Arrange the records below as a numbered list, leaving out any blank lines.

- _RECORDS SHOWN_
►

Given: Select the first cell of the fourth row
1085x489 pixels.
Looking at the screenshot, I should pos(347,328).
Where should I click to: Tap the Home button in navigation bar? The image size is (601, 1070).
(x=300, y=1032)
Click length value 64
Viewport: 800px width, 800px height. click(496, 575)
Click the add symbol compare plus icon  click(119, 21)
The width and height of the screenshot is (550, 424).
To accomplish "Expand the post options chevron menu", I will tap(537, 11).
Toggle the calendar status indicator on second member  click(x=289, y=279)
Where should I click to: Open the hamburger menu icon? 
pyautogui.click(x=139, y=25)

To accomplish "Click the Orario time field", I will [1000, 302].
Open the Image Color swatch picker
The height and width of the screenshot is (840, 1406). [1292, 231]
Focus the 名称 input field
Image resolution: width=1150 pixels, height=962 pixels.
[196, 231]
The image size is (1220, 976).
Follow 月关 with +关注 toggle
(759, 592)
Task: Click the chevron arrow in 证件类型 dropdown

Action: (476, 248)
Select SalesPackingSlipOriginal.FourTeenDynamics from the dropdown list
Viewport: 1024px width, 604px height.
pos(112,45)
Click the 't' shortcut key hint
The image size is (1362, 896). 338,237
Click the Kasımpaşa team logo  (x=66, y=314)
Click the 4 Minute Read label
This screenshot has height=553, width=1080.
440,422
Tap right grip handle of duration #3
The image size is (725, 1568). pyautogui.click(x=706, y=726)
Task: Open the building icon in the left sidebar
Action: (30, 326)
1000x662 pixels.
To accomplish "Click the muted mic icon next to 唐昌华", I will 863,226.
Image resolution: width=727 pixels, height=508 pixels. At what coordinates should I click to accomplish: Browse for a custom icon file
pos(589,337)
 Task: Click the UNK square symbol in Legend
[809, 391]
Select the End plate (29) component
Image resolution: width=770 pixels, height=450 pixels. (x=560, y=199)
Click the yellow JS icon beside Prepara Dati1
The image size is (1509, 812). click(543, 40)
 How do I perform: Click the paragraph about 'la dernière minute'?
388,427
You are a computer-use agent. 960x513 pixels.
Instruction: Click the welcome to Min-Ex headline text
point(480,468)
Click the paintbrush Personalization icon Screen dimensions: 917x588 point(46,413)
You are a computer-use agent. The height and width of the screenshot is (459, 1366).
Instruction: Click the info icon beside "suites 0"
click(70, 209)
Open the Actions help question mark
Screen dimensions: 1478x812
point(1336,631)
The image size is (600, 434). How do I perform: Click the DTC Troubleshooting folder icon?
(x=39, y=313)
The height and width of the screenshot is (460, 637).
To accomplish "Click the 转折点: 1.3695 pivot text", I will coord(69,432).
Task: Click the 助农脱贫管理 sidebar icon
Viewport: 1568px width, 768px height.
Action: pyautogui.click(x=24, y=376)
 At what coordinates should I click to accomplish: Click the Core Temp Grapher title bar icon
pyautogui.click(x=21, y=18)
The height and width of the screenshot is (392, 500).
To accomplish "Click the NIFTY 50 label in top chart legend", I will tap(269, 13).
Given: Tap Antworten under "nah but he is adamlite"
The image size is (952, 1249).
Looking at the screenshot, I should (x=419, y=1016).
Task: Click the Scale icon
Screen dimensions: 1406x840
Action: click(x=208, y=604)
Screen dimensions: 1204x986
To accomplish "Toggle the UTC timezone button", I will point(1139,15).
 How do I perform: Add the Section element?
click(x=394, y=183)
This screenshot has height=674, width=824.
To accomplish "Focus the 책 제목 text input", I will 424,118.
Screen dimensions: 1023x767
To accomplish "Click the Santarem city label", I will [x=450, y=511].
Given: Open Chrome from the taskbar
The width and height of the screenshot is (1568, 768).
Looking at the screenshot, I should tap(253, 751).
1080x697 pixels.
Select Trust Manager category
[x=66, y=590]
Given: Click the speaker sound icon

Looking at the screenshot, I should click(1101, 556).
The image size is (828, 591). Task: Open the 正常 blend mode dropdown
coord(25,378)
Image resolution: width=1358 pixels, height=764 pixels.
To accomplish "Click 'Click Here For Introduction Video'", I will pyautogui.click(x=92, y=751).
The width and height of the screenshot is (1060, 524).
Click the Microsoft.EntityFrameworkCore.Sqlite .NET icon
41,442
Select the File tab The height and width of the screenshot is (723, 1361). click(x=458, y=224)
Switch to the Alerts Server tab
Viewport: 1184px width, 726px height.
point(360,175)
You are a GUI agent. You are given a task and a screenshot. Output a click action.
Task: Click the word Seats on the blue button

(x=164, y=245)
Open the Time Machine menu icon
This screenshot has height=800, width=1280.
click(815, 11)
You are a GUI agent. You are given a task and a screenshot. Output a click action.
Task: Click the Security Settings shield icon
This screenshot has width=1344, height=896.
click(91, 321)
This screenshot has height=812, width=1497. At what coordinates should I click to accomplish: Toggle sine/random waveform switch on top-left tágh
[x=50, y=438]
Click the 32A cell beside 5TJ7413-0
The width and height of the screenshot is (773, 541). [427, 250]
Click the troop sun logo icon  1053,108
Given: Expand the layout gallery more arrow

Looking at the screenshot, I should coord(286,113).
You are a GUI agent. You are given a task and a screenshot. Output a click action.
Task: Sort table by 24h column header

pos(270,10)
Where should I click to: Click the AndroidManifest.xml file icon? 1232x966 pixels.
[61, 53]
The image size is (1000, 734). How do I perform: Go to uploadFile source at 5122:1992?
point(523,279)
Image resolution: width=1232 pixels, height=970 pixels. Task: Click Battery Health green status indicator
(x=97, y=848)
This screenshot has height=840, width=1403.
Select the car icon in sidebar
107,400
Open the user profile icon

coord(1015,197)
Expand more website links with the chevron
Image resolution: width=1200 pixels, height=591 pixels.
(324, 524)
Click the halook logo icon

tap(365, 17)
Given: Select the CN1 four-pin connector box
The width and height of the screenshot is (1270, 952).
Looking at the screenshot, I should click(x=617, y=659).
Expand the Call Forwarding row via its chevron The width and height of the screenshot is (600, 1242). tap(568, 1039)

◄

- _WRITTEN SOLUTION_
1. Given: Select the first cell of the fourth row
2. 1085x489 pixels.
3. Looking at the screenshot, I should pos(347,328).
4. Where should I click to: Tap the Home button in navigation bar? The image size is (601, 1070).
5. (x=300, y=1032)
6. Click length value 64
7. Viewport: 800px width, 800px height. click(496, 575)
8. Click the add symbol compare plus icon  click(119, 21)
9. The width and height of the screenshot is (550, 424).
10. To accomplish "Expand the post options chevron menu", I will tap(537, 11).
11. Toggle the calendar status indicator on second member  click(x=289, y=279)
12. Where should I click to: Open the hamburger menu icon? 
13. pyautogui.click(x=139, y=25)
14. To accomplish "Click the Orario time field", I will [1000, 302].
15. Open the Image Color swatch picker
16. The height and width of the screenshot is (840, 1406). [1292, 231]
17. Focus the 名称 input field
18. Image resolution: width=1150 pixels, height=962 pixels.
19. [196, 231]
20. The image size is (1220, 976).
21. Follow 月关 with +关注 toggle
22. (759, 592)
23. Task: Click the chevron arrow in 证件类型 dropdown
24. Action: (476, 248)
25. Select SalesPackingSlipOriginal.FourTeenDynamics from the dropdown list
26. Viewport: 1024px width, 604px height.
27. pos(112,45)
28. Click the 't' shortcut key hint
29. The image size is (1362, 896). 338,237
30. Click the Kasımpaşa team logo  (x=66, y=314)
31. Click the 4 Minute Read label
32. This screenshot has height=553, width=1080.
33. 440,422
34. Tap right grip handle of duration #3
35. The image size is (725, 1568). pyautogui.click(x=706, y=726)
36. Task: Open the building icon in the left sidebar
37. Action: (30, 326)
38. 1000x662 pixels.
39. To accomplish "Click the muted mic icon next to 唐昌华", I will 863,226.
40. Image resolution: width=727 pixels, height=508 pixels. At what coordinates should I click to accomplish: Browse for a custom icon file
41. pos(589,337)
42.  Task: Click the UNK square symbol in Legend
43. [809, 391]
44. Select the End plate (29) component
45. Image resolution: width=770 pixels, height=450 pixels. (x=560, y=199)
46. Click the yellow JS icon beside Prepara Dati1
47. The image size is (1509, 812). click(543, 40)
48.  How do I perform: Click the paragraph about 'la dernière minute'?
49. 388,427
50. You are a computer-use agent. 960x513 pixels.
51. Instruction: Click the welcome to Min-Ex headline text
52. point(480,468)
53. Click the paintbrush Personalization icon Screen dimensions: 917x588 point(46,413)
54. You are a computer-use agent. The height and width of the screenshot is (459, 1366).
55. Instruction: Click the info icon beside "suites 0"
56. click(70, 209)
57. Open the Actions help question mark
58. Screen dimensions: 1478x812
59. point(1336,631)
60. The image size is (600, 434). How do I perform: Click the DTC Troubleshooting folder icon?
61. (x=39, y=313)
62. The height and width of the screenshot is (460, 637).
63. To accomplish "Click the 转折点: 1.3695 pivot text", I will coord(69,432).
64. Task: Click the 助农脱贫管理 sidebar icon
65. Viewport: 1568px width, 768px height.
66. Action: pyautogui.click(x=24, y=376)
67.  At what coordinates should I click to accomplish: Click the Core Temp Grapher title bar icon
68. pyautogui.click(x=21, y=18)
69. The height and width of the screenshot is (392, 500).
70. To accomplish "Click the NIFTY 50 label in top chart legend", I will tap(269, 13).
71. Given: Tap Antworten under "nah but he is adamlite"
72. The image size is (952, 1249).
73. Looking at the screenshot, I should (x=419, y=1016).
74. Task: Click the Scale icon
75. Screen dimensions: 1406x840
76. Action: click(x=208, y=604)
77. Screen dimensions: 1204x986
78. To accomplish "Toggle the UTC timezone button", I will point(1139,15).
79.  How do I perform: Add the Section element?
80. click(x=394, y=183)
81. This screenshot has height=674, width=824.
82. To accomplish "Focus the 책 제목 text input", I will 424,118.
83. Screen dimensions: 1023x767
84. To accomplish "Click the Santarem city label", I will [x=450, y=511].
85. Given: Open Chrome from the taskbar
86. The width and height of the screenshot is (1568, 768).
87. Looking at the screenshot, I should tap(253, 751).
88. 1080x697 pixels.
89. Select Trust Manager category
90. [x=66, y=590]
91. Given: Click the speaker sound icon
92. Looking at the screenshot, I should click(1101, 556).
93. The image size is (828, 591). Task: Open the 正常 blend mode dropdown
94. coord(25,378)
95. Image resolution: width=1358 pixels, height=764 pixels.
96. To accomplish "Click 'Click Here For Introduction Video'", I will pyautogui.click(x=92, y=751).
97. The width and height of the screenshot is (1060, 524).
98. Click the Microsoft.EntityFrameworkCore.Sqlite .NET icon
99. 41,442
100. Select the File tab The height and width of the screenshot is (723, 1361). click(x=458, y=224)
101. Switch to the Alerts Server tab
102. Viewport: 1184px width, 726px height.
103. point(360,175)
104. You are a GUI agent. You are given a task and a screenshot. Output a click action.
105. Task: Click the word Seats on the blue button
106. (x=164, y=245)
107. Open the Time Machine menu icon
108. This screenshot has height=800, width=1280.
109. click(815, 11)
110. You are a GUI agent. You are given a task and a screenshot. Output a click action.
111. Task: Click the Security Settings shield icon
112. This screenshot has width=1344, height=896.
113. click(91, 321)
114. This screenshot has height=812, width=1497. At what coordinates should I click to accomplish: Toggle sine/random waveform switch on top-left tágh
115. [x=50, y=438]
116. Click the 32A cell beside 5TJ7413-0
117. The width and height of the screenshot is (773, 541). [427, 250]
118. Click the troop sun logo icon  1053,108
119. Given: Expand the layout gallery more arrow
120. Looking at the screenshot, I should coord(286,113).
121. You are a GUI agent. You are given a task and a screenshot. Output a click action.
122. Task: Sort table by 24h column header
123. pos(270,10)
124. Where should I click to: Click the AndroidManifest.xml file icon? 1232x966 pixels.
125. [61, 53]
126. The image size is (1000, 734). How do I perform: Go to uploadFile source at 5122:1992?
127. point(523,279)
128. Image resolution: width=1232 pixels, height=970 pixels. Task: Click Battery Health green status indicator
129. (x=97, y=848)
130. This screenshot has height=840, width=1403.
131. Select the car icon in sidebar
132. 107,400
133. Open the user profile icon
134. coord(1015,197)
135. Expand more website links with the chevron
136. Image resolution: width=1200 pixels, height=591 pixels.
137. (324, 524)
138. Click the halook logo icon
139. tap(365, 17)
140. Given: Select the CN1 four-pin connector box
141. The width and height of the screenshot is (1270, 952).
142. Looking at the screenshot, I should click(x=617, y=659).
143. Expand the Call Forwarding row via its chevron The width and height of the screenshot is (600, 1242). tap(568, 1039)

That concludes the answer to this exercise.